The team examined the biochemicals made using electron microscopy, electron backscatter diffraction, and a number of other techniques and found that they are built of rhombohedral magnesium calcite crystals with the size of 3-5 nanometres.
These biomineral armors are seen in crustaceans too, for instance, lobsters. Insects have evolved from crustaceans, so it makes sense that some may have retained a similar armor.
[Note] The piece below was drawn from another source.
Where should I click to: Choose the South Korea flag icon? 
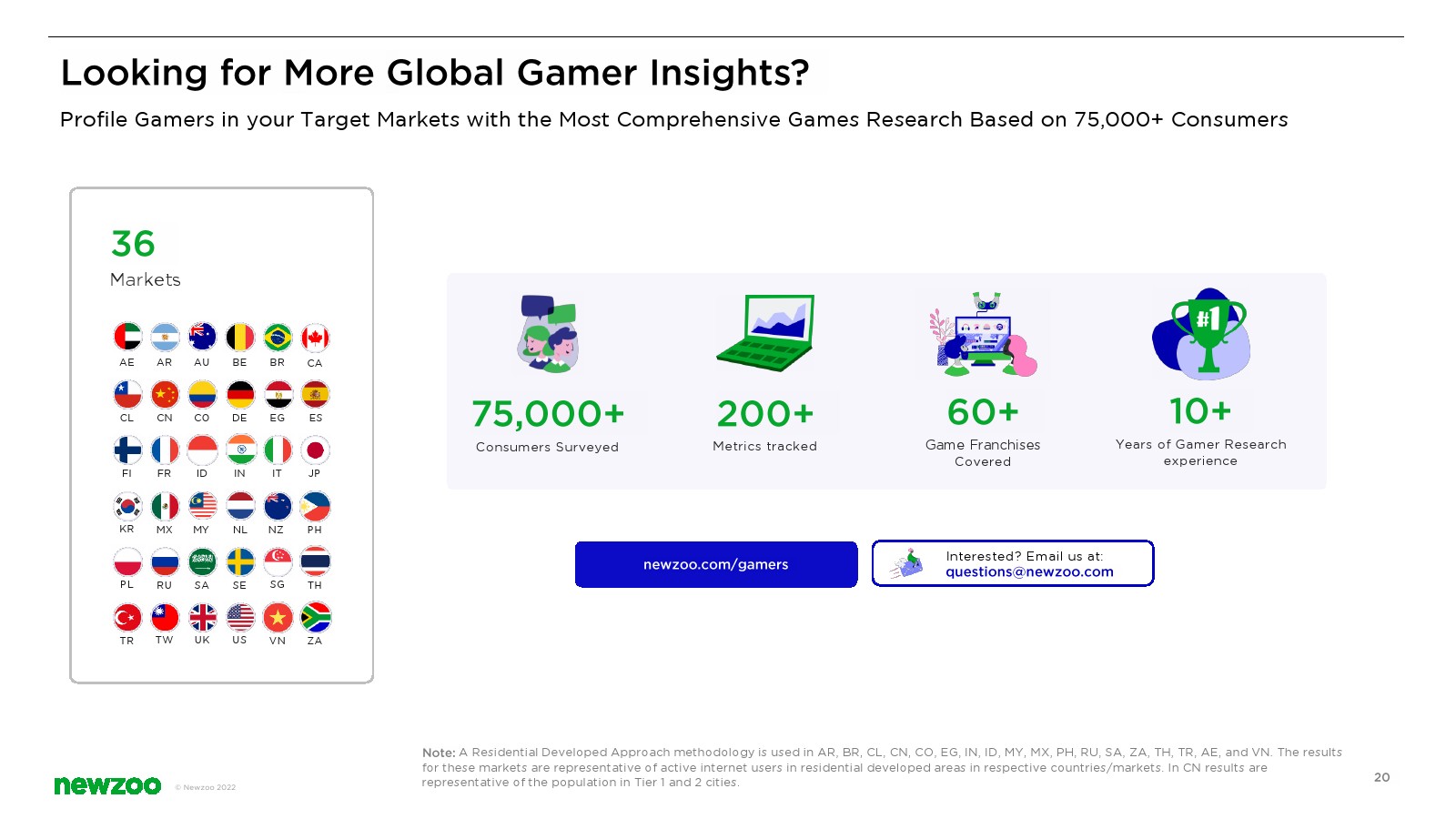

The team also reared some labs to see how the armor protects them. It was found that the armor is absent in babies but grows as the ants mature, hardening the exoskeleton. The team discovered that in the experimental battle ants having biomineral armor were better protected and lost significantly fewer parts. “To further test the role of the biomineral as protective armor, we exposed Acromyrmex echinatior major workers with and without biomineral armor to Atta cephalotes soldiers in ant aggression experiments designed to mimic territorial ‘ant wars’ that are a relatively common occurrence in nature,” the team wrote. “Indirect combat with the substantially larger and stronger ant cephalotes soldier workers, ants with biomineralized cuticles lost significantly fewer body parts and had significantly higher survival rates compared to biomineral-free ants.”
They also discovered that without the armor, the ants were significantly more likely to be infected with an insect attacking fungus called Metarhizium anisopliae. The team thinks that it’s probably not the only insect that developed such protection. “Given that fungus-growing ants are among the most extensively studied tropical insects,” the team writes, “our finding raises the intriguing possibility that high-magnesium calcite biomineralization may be more widespread in insects than previously suspected, suggesting a promising avenue for future research.” While there might be a number of species of ants that have a similar coating, with more research the ‘armor’ technology could even make the leap to humans – or at least our materials. “We think that there is potential for the development of the material as adding strength to a range of products. It is light and thin,” Currie told ScienceAlert.